Kinda odd, given the course title, that the two sections of the book that we skipped completely were "III - Data Structures" and "V - Advanced Data Structures". I skimmed through them and there's a ton of good stuff in there. This text is a keeper.
I think that graph algorithms in general are a very fertile field for probabilistic algorithms. Might talk to Prof. Pan about that since that's pretty much his thing.
The NP-Completeness stuff seemed very natural to me. A lot of the students seemed to struggle with the concept of reductions. It's a technique I've always liked. I remember being given an open problem in Simulation at Cornell where the Prof (Lee Schruben, yes, really) asked if a specification method was sufficient for any kind of simulation. As we generally did in such situations, most of the students gave it a go and when nothing obvious presented itself, we gave up. It was, after all, a problem that Schruben himself conceded was "probably true, but might be really hard to prove." Dave Tate was a bit more tenacious and showed that you could use the method to specify the simulation of a Turing Machine and since anything that can be simulated can be simulated on a Turing Machine, the method must be complete. It was brilliant (Schruben agreed) and I resolved to become a master of restating problems. I don't know that I've fully achieved that, but I love the technique and use it any time I can.
Stuff from class that's probably worth remembering:
- Bounds
- Loose upper: o(f)
- Upper: O(f)
- Tight: Θ(f)
- Lower: Ω(f)
- Loose lower: ω(f)
- Bounds can be demonstrated by definition or by taking the limit of the ratio of the bound and bounded function as the argument goes to infinity. If it converges to a constant, the bound is tight. If it goes to infinity or zero, it is loose. If it does not converge, the bound is invalid.
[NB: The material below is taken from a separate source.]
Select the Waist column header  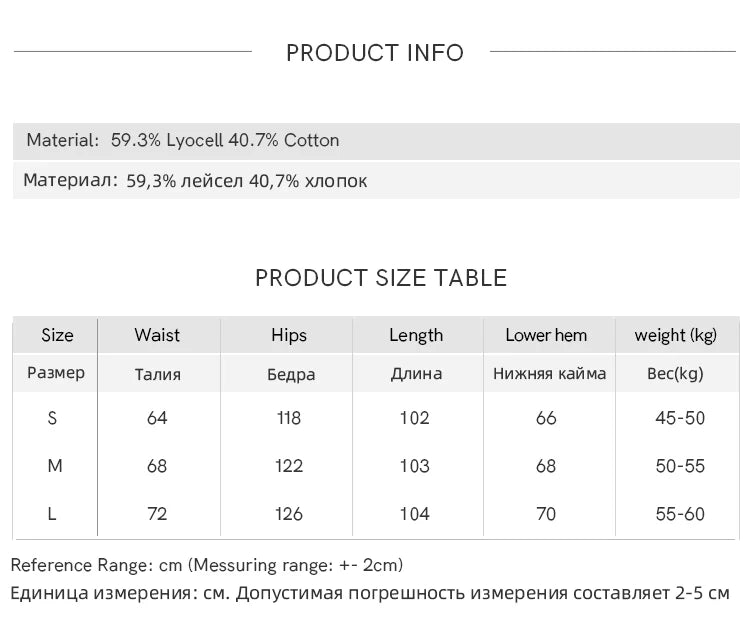[157, 335]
- Time and space bounds of exponential order or greater are considered intractable, even though small and/or specialized cases may be solvable. Conversely, polynomially bounded problems are considered solvable, even if the order of the polynomial is too high for practical computation.
- If an upper bound for a recurrence is leaving an annoying low order term during an induction proof, try SUBTRACTING that term from the bound. Counterintuitive, since you're actually tightening things, but by putting the tighter bound back into the recurrence, you get less slop after sending it through the inductive step.
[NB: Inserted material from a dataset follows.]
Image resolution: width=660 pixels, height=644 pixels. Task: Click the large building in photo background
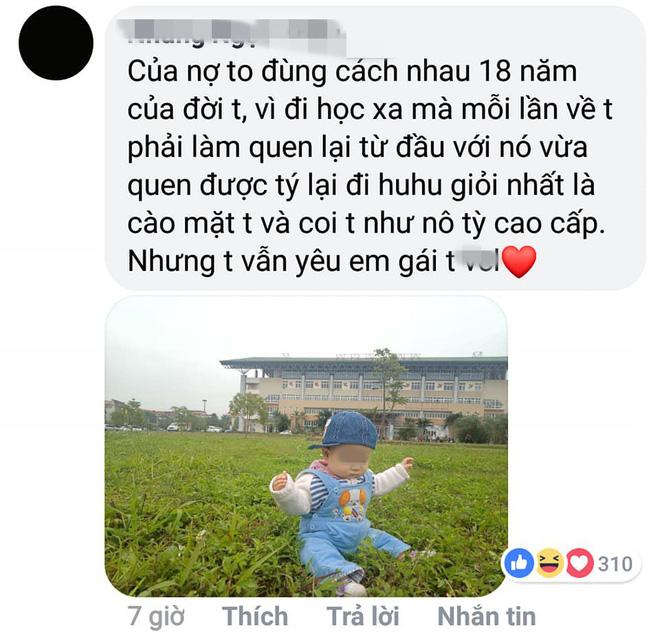(364, 391)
- "Master method" for recurrences (not really broad enough to be considered a master method in my mind, but that's what it's called and it is often useful). Works for T(n) = aT(n/b) + f(n), a≥1, b>1, f(n) asymptotically positive plus a few more caveats.
- All compare and exchange sorts are Ω(n2). All sorts on unbounded cardinality are Ω(n log n). Linear-time sorting is possible with restrictions on keys.
- Optimal Sub Structure (OSS) for Dynamic and Greedy algorithms: Optimally solving subproblems yields global optimums.
- Dynamic Programming works when the subproblems are Independent, Overlapping (used more than once by the global solution), and exhibit OSS.
- Greedy Choice Property - there exists a globally optimal solution that incorporates the locally optimal choice. This and OSS enables greedy algorithms to always yield optimal results.
- Greedy algorithms often return "good enough" results even when there are exceptions to the Greedy Choice Property.
- Memoization (which is very hard to say without sounding like you have a speech impediment): leaving breadcrumbs along the way so you can reconstruct the solution when you're done.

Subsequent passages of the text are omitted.